You are viewing a plain text version of this content. The canonical link for it is here.

Posted to user@cassandra.apache.org by Dmitry Olshansky <dm...@gridnine.com> on 2013/06/25 14:31:28 UTC

Cassandra as storage for cache data

Hello,

we are using Cassandra as a data storage for our caching system. Our 
application generates about 20 put and get requests per second. An 
average size of one cache item is about 500 Kb.

Cache items are placed into one column family with TTL set to 20 - 60 
minutes. Keys and values are bytes (not utf8 strings). Compaction 
strategy is SizeTieredCompactionStrategy.

We setup Cassandra 1.2.6 cluster of 4 nodes. Replication factor is 2. 
Each node has 10GB of RAM and enough space on HDD.

Now when we're putting this cluster into the load it's quickly fills 
with our runtime data (about 5 GB on every node) and we start observing 
performance degradation with often timeouts on client side.

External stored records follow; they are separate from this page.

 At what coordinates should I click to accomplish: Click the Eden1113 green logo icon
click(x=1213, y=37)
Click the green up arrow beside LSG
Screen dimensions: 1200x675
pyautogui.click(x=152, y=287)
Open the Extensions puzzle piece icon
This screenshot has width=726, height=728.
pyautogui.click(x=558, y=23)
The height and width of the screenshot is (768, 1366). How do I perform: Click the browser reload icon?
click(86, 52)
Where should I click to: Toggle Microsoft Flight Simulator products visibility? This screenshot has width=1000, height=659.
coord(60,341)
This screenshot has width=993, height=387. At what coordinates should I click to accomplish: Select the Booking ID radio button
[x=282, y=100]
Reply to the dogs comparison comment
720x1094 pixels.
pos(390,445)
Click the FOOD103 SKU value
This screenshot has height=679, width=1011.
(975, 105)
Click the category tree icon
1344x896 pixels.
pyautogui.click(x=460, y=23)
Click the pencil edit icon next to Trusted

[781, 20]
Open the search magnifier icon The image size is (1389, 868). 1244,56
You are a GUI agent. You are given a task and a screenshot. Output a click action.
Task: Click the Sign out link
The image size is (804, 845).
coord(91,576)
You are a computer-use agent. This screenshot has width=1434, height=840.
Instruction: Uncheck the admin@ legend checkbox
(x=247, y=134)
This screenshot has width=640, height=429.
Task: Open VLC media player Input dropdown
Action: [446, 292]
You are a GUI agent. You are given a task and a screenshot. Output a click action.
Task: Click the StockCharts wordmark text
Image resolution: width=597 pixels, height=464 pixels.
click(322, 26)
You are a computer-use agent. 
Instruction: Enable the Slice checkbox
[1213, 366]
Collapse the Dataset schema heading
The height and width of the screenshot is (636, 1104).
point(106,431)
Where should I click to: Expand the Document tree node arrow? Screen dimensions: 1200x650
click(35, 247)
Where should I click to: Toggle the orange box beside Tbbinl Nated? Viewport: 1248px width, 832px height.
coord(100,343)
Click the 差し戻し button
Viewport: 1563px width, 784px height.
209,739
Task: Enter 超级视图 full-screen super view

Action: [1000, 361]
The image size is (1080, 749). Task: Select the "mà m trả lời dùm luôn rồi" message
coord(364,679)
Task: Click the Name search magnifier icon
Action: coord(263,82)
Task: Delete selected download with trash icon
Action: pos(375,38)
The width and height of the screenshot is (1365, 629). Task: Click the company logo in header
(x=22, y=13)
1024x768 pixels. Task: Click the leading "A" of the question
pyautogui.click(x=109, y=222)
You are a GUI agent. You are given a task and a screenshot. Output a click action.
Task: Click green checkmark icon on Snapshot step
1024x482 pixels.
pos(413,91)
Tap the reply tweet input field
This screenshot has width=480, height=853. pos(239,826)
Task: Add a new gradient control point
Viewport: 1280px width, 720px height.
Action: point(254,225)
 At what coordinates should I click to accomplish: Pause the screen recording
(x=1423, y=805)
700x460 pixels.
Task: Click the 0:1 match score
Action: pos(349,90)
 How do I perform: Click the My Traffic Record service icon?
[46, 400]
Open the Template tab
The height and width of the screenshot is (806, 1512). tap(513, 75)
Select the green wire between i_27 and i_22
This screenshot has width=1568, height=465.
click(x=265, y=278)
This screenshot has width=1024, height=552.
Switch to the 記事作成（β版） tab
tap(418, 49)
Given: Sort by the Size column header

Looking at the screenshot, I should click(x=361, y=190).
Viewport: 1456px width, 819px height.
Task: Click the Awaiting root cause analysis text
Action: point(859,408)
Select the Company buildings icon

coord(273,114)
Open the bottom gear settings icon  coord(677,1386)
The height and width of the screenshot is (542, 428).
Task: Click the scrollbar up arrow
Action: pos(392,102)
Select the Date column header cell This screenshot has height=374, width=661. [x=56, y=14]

We see that on each node compaction starts very frequently and lasts for 
several minutes to complete. It seems that each node usually busy with 
compaction process.

Here the questions:

What are the recommended setup configuration for our use case?

Is it makes sense to somehow tell Cassandra to keep all data in memory 
(memtables) to eliminate flushing it to disk (sstables) thus decreasing 
number of compactions? How to achieve this behavior?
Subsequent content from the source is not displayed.